Instruções para interpretação: (considera-se o contexto e a orientação
lingüística )
Complicando um pouco mais o exemplo anterior, temos:
Ex. Esta sala é um espaço reservado a não-fumantes. Mas há um bar no final do corredor.
DUCROT estudou o sentido de mas como um conjunto de instruções dadas ao destinatário para
que este possa construir uma interpretação.
P
Conclusão R
(Implícita)
(É impossível fumar)
MAS
Q
Conclusão não R
(implícita)
(“É possível fumar)
HÁ DOIS PROCEDIMENTOS PRAGMÁTICOS DIFERENTES:
A) Um é baseado apenas no contexto;
B) O outro parte de instruções dadas pelo material lingüístico e pelo contexto.
-Em ambos o destinatário não é passivo: ele define o contexto.
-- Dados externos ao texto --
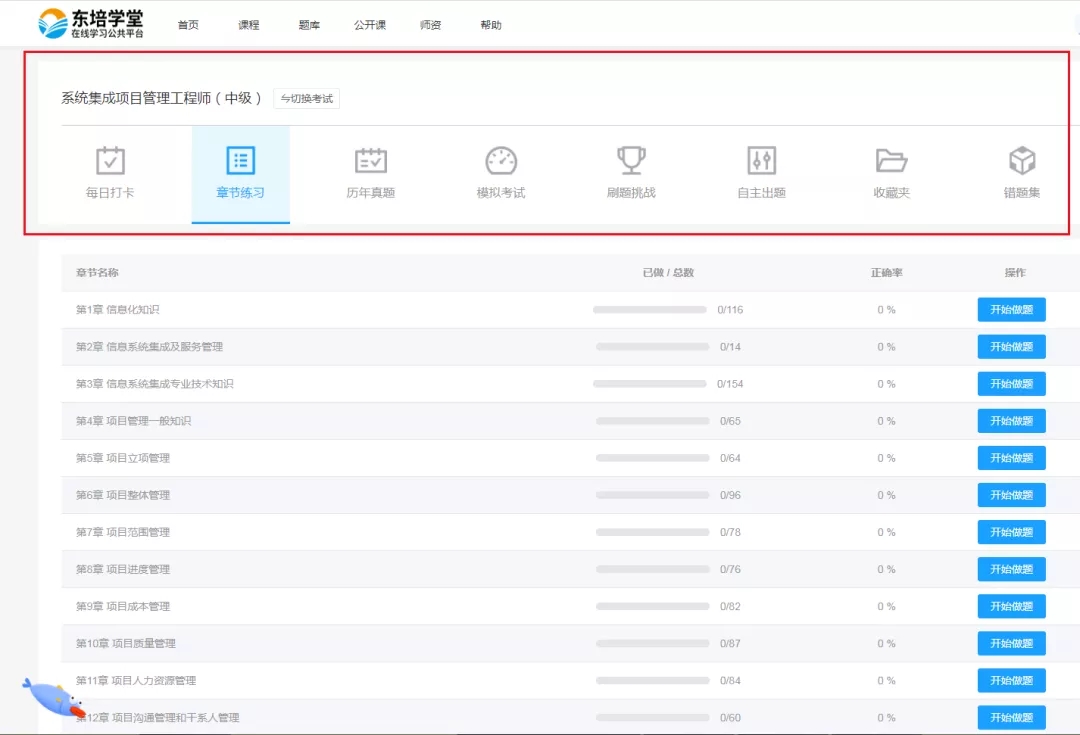
Task: Open 历年真题 calendar icon
Action: (x=371, y=160)
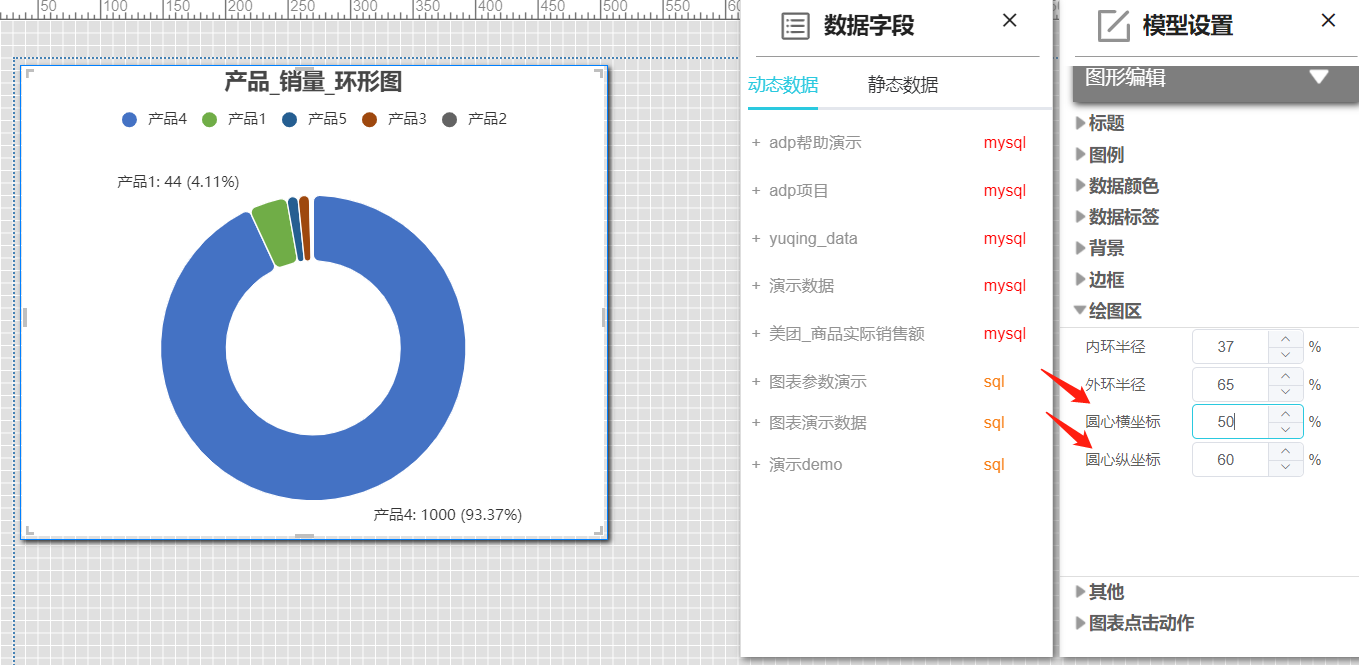Switch to the 静态数据 tab
1359x665 pixels.
[x=903, y=85]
-A priori, nunca há uma única interpretação possível para um enunciado e é preciso explicar
quais os procedimentos do destinatário para chegar à mais provável em dado contexto.
-DEBATE:
-Se o conhecimento da língua está longe de ser suficiente para interpretar um enunciado;
-Se é preciso recorrer a procedimentos pragmáticos ligados ao contexto, ENTÃO pergunta-se:
QUAL É, RESPECTIVAMENTE, A CONTRIBUIÇÃO DO SENTIDO LINGÜÍSTICO E A DO
SENTIDO OBTIDO PELOS PROCEDIMETNOS PRAGMÁTICOS?
R1= Há pragmáticos que procuram integrar tanto quanto possível os procedimentos pragmáticos
na língua;
R2= como há outros pragmáticos que se esforçam em minimizar a parte da língua na
interpretação.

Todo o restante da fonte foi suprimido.